Tout en parlant il faisait glisser la planche de façon à en faire reposer une extrémité sur une des grosses pierres lancées dans l’étang. « Bougez-pas », criait-il, et il poussait la planche petit à petit en direction de la seconde pierre. Puis il lança l’ordre suivant à Digby :
« Tenez… soutenez ce bout-là… je me charge de l’autre.

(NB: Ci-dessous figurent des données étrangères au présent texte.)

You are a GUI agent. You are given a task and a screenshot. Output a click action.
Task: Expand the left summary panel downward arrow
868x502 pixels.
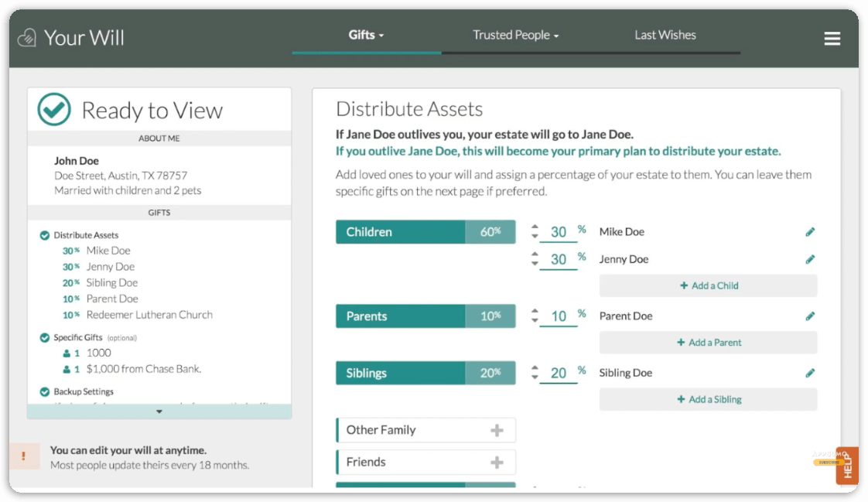click(x=159, y=412)
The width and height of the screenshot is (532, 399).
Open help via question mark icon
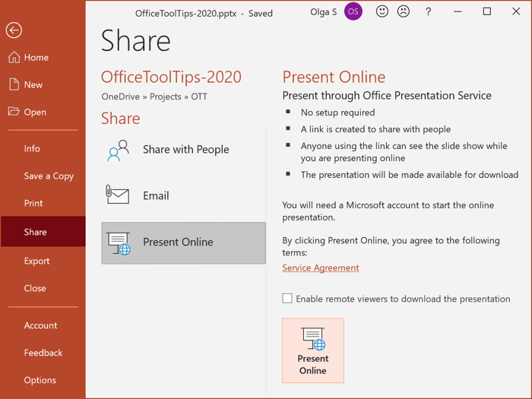coord(429,12)
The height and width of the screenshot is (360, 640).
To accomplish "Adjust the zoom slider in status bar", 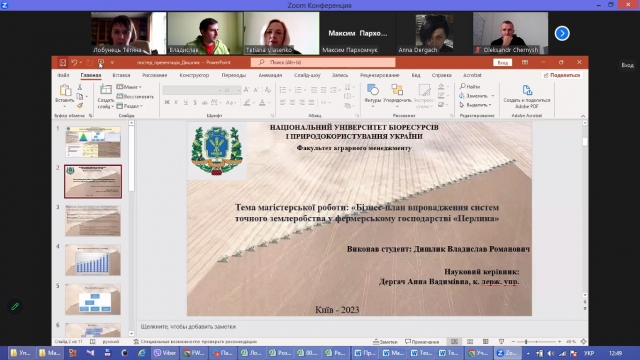I will (526, 342).
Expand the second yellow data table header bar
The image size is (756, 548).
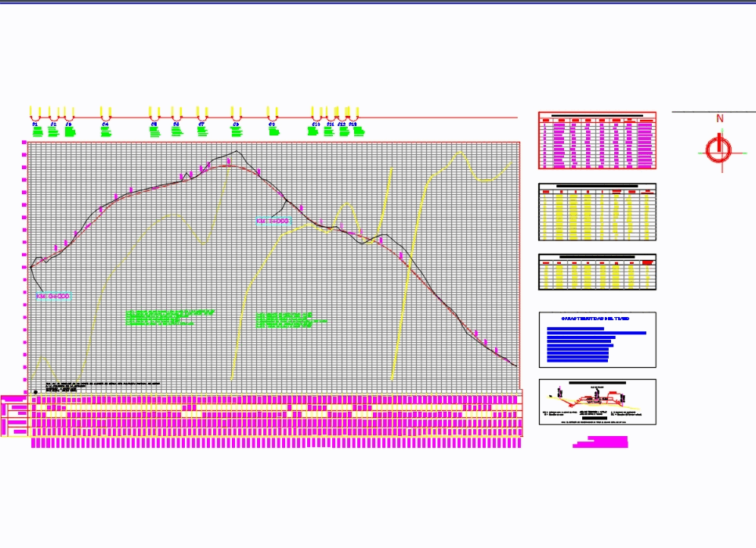pos(597,188)
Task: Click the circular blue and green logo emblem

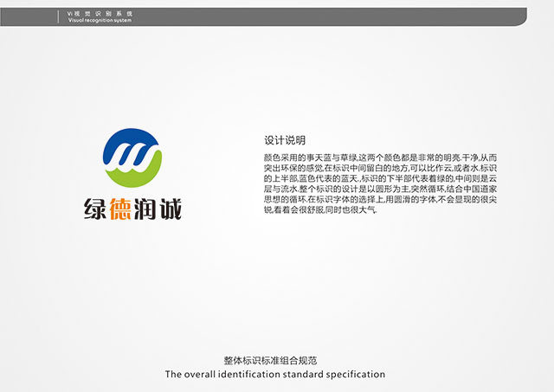Action: click(x=132, y=157)
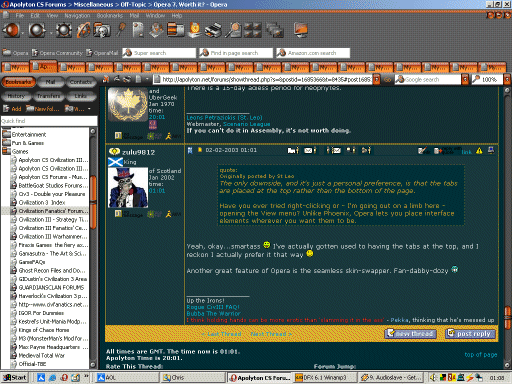Toggle the Bookmarks panel selector
Viewport: 512px width, 384px height.
pos(18,82)
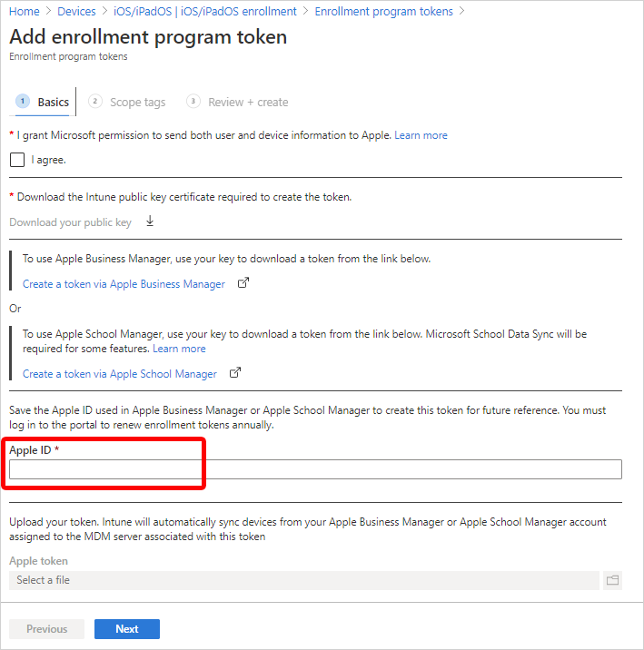644x650 pixels.
Task: Navigate to Home breadcrumb
Action: pos(25,11)
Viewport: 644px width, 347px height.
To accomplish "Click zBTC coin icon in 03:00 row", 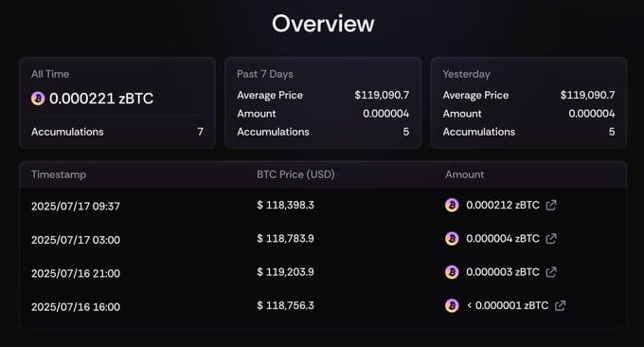I will [452, 239].
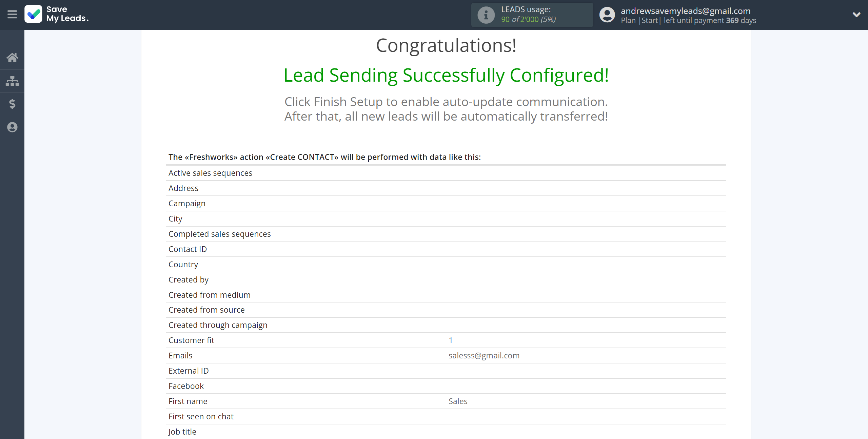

— Vous n’allez pas entrer dans l’eau ?
— Pas profond par ici », répondit laconiquement le major Stone, et sans hésiter, il avança, et la boue noirâtre se referma sur ses chaussures pour atteindre ensuite le bas de son pantalon. « Allez-y, dit-il, poussez doucement. » Digby poussa mais malheureusement trop fort et la planche bascula dans la boue tandis que le major rugissait un magnifique « Nom de Dieu ». Cependant, sans perdre courage, il se pencha, saisit la planche qu’il ramena sur la berge en se couvrant de boue jusqu’à la ceinture.

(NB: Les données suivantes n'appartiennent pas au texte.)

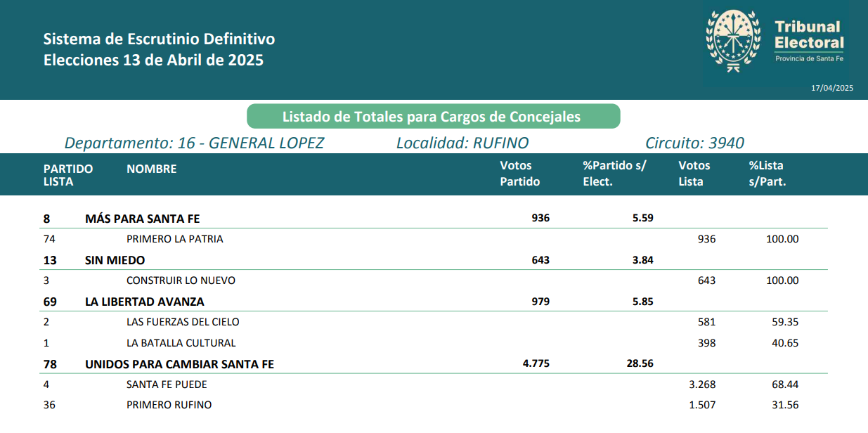This screenshot has width=868, height=433.
Task: Select the SANTA FE PUEDE list entry
Action: point(167,384)
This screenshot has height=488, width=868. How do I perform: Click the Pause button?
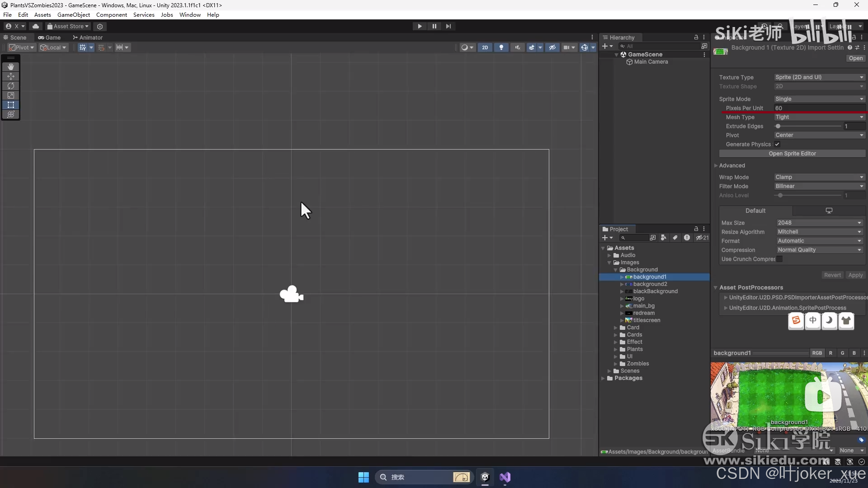click(x=434, y=26)
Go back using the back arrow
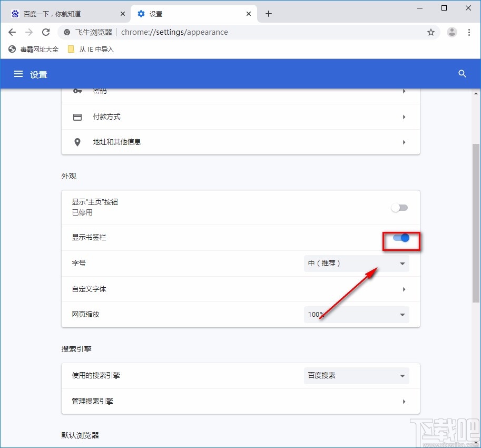This screenshot has width=481, height=448. pos(12,32)
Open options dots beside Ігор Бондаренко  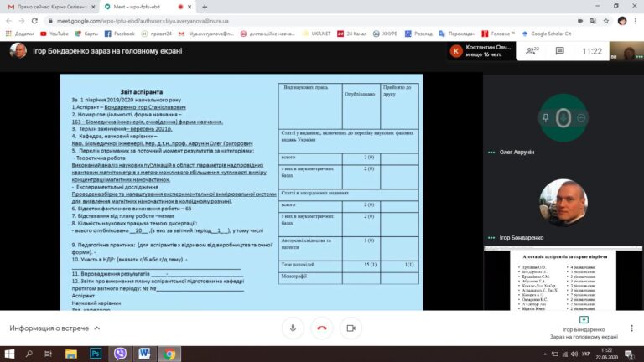pos(491,238)
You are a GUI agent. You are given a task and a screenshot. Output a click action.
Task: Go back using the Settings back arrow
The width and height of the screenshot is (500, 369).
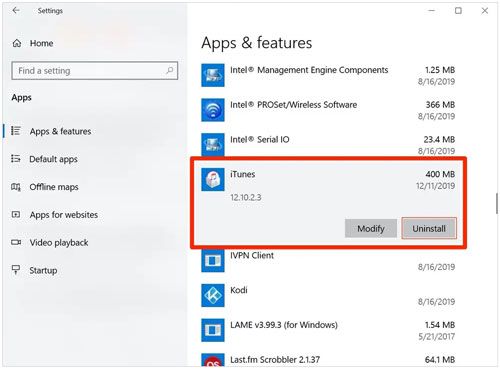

« Excusez, lança-t-il, sacré caractère… tête près du bonnet… vous n’êtes pas entraîné… c’est gentil de nous venir en aide…
— J’ai bien peur de ne pas être utile à grand-chose.
— Donnez-moi une demi-douzaine de sapeurs et vous verrez si ça saute… » et il jeta un regard d’envie vers le petit îlot. Puis continuant : « Ça ne sert à rien de vouloir l’impossible ; il s’agit d’improviser et nous réussirions si nous n’étions pas trahis. » Et regardant Digby dans les yeux comme pour le juger il ajouta : « Je vous ai souvent vu par ici sans jamais vous parler… Si je peux le dire sans vous fâcher, vous me plaisez. Vous êtes sans doute malade comme nous le sommes tous… Dieu merci, ce ne sera plus bien long avant que je puisse partir et me rendre utile de nouveau. Qu’est-ce qui ne va pas ?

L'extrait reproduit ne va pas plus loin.